The media is feeding feelings of growing panic among Democrats about losing the Senate in November, to which Dems are finally responding with one word: Turnout. This is a good thing. This is a very good and healthy thing, not just this November, but for every election ever. Without a huge voter turnout, Democrats lose, but when turnout efforts are successful, we generally win.

Here at TPC and on Twitter, I've been on a mini-campaign on this very thing. As Harry Reid so wisely framed it recently, Ridiculously Big Huge Enormous Gigantic Money (read: the Koch brothers) is a major obstacle that we must overcome. And that point underscores all kinds of issues that Democrats are passionate about, such as income inequality, the wealth gap, increasing the minimum wage, equal pay for women, and more. Targeting the Kochs gives voters something on which to laser focus and channel those passions.

And when voters are passionate, they make beelines (and long lines, and slow lines, thanks to GOP voter suppression laws) to the polls, and at this point, that is our best remedy. The Kochs may have tons of money, but we have tons of people. They have monetary power, we have people power... as long as we show up.

The Los Angeles Times' Michael Memoli and David Lauter wrote about that very thing:

Faced with a strong prospect of losing control of the Senate in November, Democrats have begun a high-stakes effort to try to overcome one of their party's big weaknesses: voters who don't show up for midterm elections.

The party's Senate campaign committee plans to spend $60 million to boost turnout. That's nine times what it spent in the last midterm election, in 2010. [...]

"Disgruntled voters turn out at a somewhat higher rate than what I like to call the gruntled voters," said Alan Abramowitz, an Emory University political scientist.

However, there are a couple of catches:

But Democrats disagree on how populist an image to present. Some advocate a turn toward the left that they say will spur younger and minority voters to take interest in the election. Others argue for a more centrist tack, which might attract more moderate voters.

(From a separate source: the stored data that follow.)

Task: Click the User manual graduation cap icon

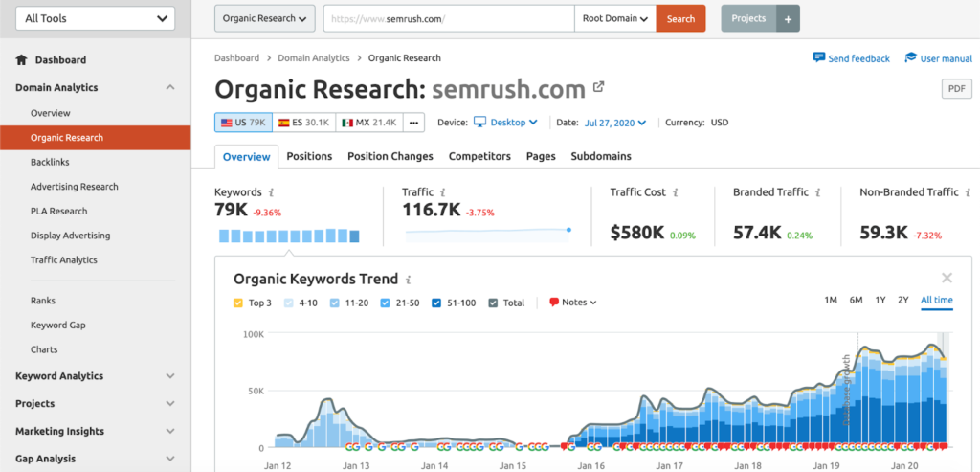Action: tap(910, 57)
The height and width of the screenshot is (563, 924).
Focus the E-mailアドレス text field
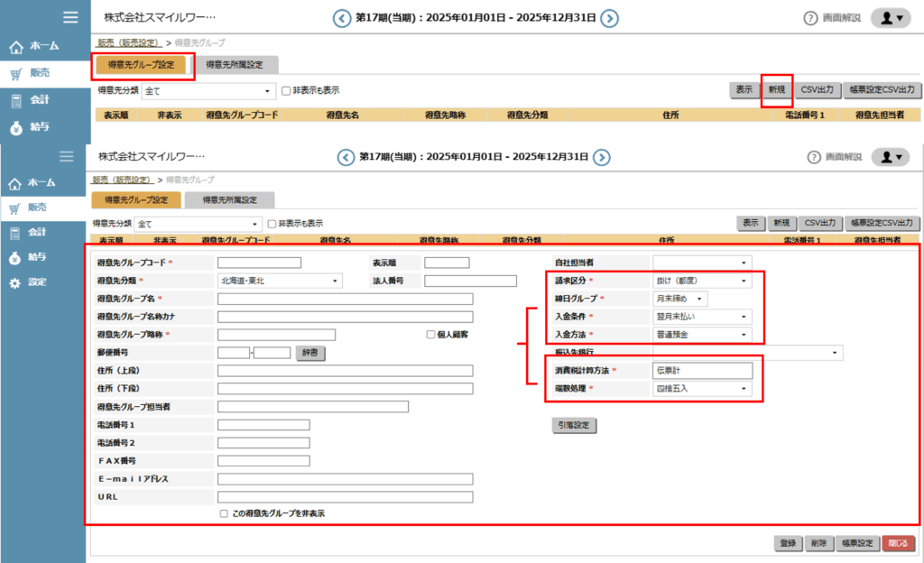point(345,479)
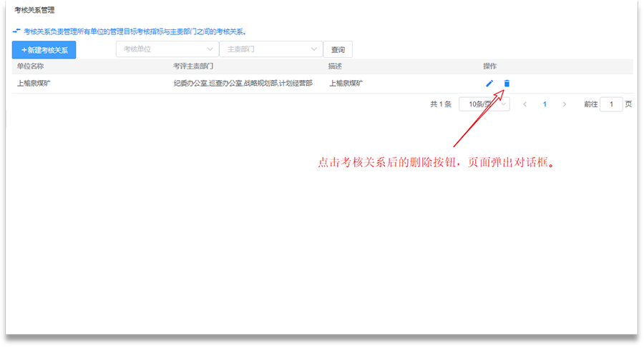Go to the next page arrow
Screen dimensions: 644x348
[x=564, y=104]
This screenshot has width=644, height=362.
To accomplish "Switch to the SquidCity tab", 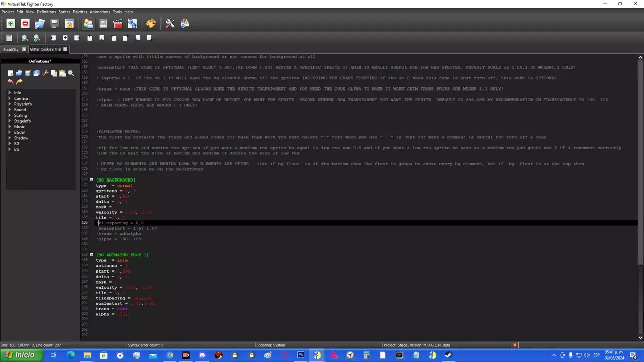I will (11, 49).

Mitch Stewart, who was the battleground-states director for Obama's 2012 campaign, said, "The conventional wisdom is that you don't start contacting voters until after Labor Day, [but that's] an outdated model." He couldn't be more correct about that. The time is now to knock on doors, make calls, email, you name it, in order to educate and inspire voters.

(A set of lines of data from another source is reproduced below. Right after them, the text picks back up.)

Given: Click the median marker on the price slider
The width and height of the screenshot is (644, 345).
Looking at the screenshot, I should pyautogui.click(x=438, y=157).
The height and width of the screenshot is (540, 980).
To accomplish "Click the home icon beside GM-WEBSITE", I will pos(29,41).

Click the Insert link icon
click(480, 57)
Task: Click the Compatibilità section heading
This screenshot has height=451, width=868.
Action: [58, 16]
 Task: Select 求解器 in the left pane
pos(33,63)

Why now? Because "motivating core parts of the Democratic voter base, particularly younger and less educated voters, is not easy." I can vouch for that. Trying to get young voters to pay attention to politics, especially during midterm elections, is, well, challenging. I've tried, and while their first impulse is to respond enthusiastically, they often lapse into:

UP squirrel dog animated gif

Terry McAuliffe, like him or not, had the right idea when he won the Virginia gubernatorial race. He emphasized issues that Dems cared about, like Medicaid, marriage equality, and women's reproductive rights. He also targeted those who only voted occasionally.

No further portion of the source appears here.